08:32 Well, that's a tough question, and I guess there is no simple answer. I mean, you have this, that you can see under cheat sheet of Scikit- learn that says if it is less than 50 observations then go get more data. But I guess there's also a simplified answer, it depends on the difficulty of the test, so at the end of the day often for these types of problem you want to know something and this can be easy or hard, you cannot really know before trying, and typically regression it would say ok, if I predict the 10% plus or minus that's maybe good enough for my application and maybe you need less data. If you want to be super accurate you need more data, but the question of how much is it's really hard to answer without really trying and using actual data.

09:17 Yeah. I can imagine. And it probably also depends on the variability of the data, the accuracy of the data, how many variables you are trying to give it, so if you just try to base it on square footage or square meters of your house, that one variable maybe it's easier to predict than, you know, 20 components that describe your house, right?

09:41 So the thing is, the more variables you have, the more you can hope to get. Now it's not a simple as this, because if variables are not informative, than they are basically not adding knowledge to your problem. So want as many variables to describe your data, in order to like capture the weak signals, but sometimes just the variables are not relevant or predictive. And so you want to remove them from the prediction problem.

10:11 Ok. That makes sense. So, I was looking into what are some of the novel uses of machine learning. I sort of have some things to ask you about, and just see what is out there. What are ones that come to mind for you and then I'll give you some that I found on my list.

10:28 Maybe I biased because I'm really into using machine learning for scientific data and academic problems, I guess for the things that are really academic breakthrough that are reaching everybody is really, really computer vision and NLP these days, and probably also speech.

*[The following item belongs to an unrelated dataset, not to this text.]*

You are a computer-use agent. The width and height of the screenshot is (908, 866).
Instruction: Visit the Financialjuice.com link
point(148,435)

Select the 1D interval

So these types of system that try to predict something from speech signals of from images like describing you what's the contents, what types of objects you can find and for NLP you have like machine translation-

11:02 We did a show on open CV and the whole Python angle there, there is a lot of really cool stuff on medical imaging going on there, does that have to do with Scikit- learn as well?

11:14 Well, you have people doing medical imaging in Scikit-learn, basically extracting features from MR images- magnetic resonance images, or CT scanners, also like EEG brain signals, and they are using Scikit- learn as the prediction to all. Deriving features from the raw data, and that reaches of course clinical application to some context.

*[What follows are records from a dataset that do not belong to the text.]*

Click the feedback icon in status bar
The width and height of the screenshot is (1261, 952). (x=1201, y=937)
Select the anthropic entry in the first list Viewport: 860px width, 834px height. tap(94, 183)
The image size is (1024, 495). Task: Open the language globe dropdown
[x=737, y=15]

11:46 Maybe automatic systems that say, hey, this looks like it could be cancer, or it could be some kind of problem bringing the attention of an expert who could actually look it and say yes/ no. Something like this?

11:57 Yeah exactly. It's like helping diagnoses like trying to help to isolate something that looks weird or suspicious in the data, to get like the time of this physicist and equation on this particular part of the data to see what is going on and if the patient is suffering from something.

12:20 Right, that's really cool, I mean maybe you can take previous biopsies and invasive things that have happened to other people, and there are pictures and the outcomes and say, look, you have basically the same features and we did this test and the machine believes that you actually don't have the problem, so probably no worry about it. Or something like that, right?

12:39 Yeah, I mean on this line of code there was recently a competition using retina pictures so like people suffering from diabetes usually have problems with retinas and so you can take pictures of retinas from hundreds of people and see if you can build a system that predicts something about the patient and the state of the disease from these images and this is typically done by pulling data from multiple people.

13:08 That's really cool. I've heard this Kaggle competition or challenges before in various places, what is that?

13:16 So it's basically a website that allows you to organize these types of supervised learning problems, where a company or like a structure, NGO whatever is having data and is trying to build a predictive system and they ask Kaggle to set this up which basically means for Kaggle putting the training online and giving this to data scientists and they basically spend time building a predictive system that is evaluated on new data on which to get a score. And that allows to see how the system works on new data, and to rank basically data scientists that applying this system. It's got an open innovation approach in data science.

14:08 That's really cool. So that's just

14:11 Yes. Exactly.

14:14 Yeah, very nice. Some of the other ones that I sort of ran across while I was looking around that were pretty cool was, one is some guys at Cornell university built machine learning algorithms to listen for the sound of whales in the ocean and use them in real time to help ships to avoid running into whales. That's pretty awesome, right?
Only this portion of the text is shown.